Allora non c’è differenza tra repubblicani e democratici?
L’unica vera differenza è che tutti e due vogliono il benessere dei cittadini, ma la sinistra, almeno nelle intenzioni, pensa di ottenerlo con la ridistribuzione delle risorse e la destra pensa di far arricchire tutti favorendo le imprese, in modo che diano più lavoro e paghino meglio. Agli americani interessano le cose concrete, il lavoro, il mutuo da pagare. Quando una parte esagera, si va dall’altra. L’America ha sempre fatto così, è la sua salute.
Al di là di tutto, per l’Italia c’è una “lezione americana”?
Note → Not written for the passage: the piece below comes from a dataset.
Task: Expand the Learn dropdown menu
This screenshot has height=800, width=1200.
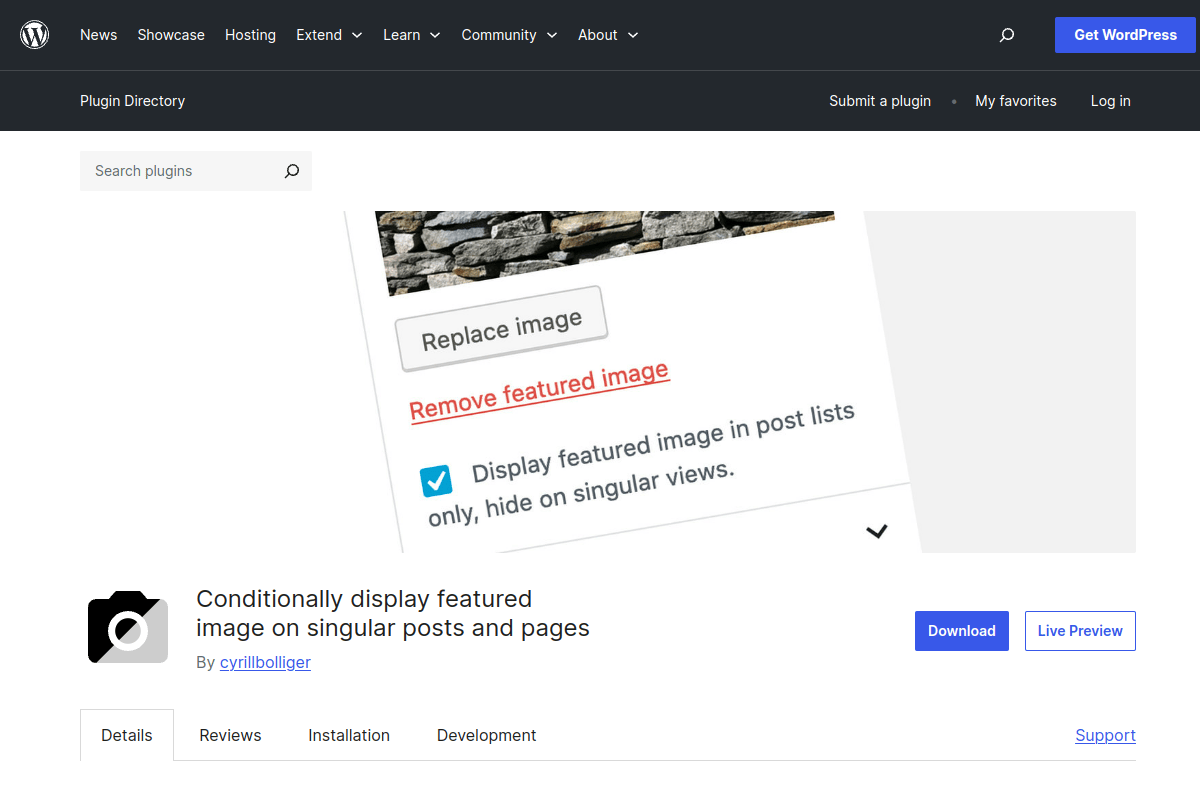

Gli americani hanno il dono della semplicità, da noi una cosa se è troppo semplice è considerata stupida, non capiamo che a volte la strada più breve tra due punti è una linea retta. Noi arzigogoliamo sempre, c’è dietrologia. In Italia, se vinci, vinci male, per sbaglio, perché hai rubato. Non esiste che ci battiamo come leoni e poi ci stringiamo la mano. In America chi vince governa e poi viene giudicato. Ma è una lezione che non impareremo mai, queste sono cose che hanno ragioni storiche.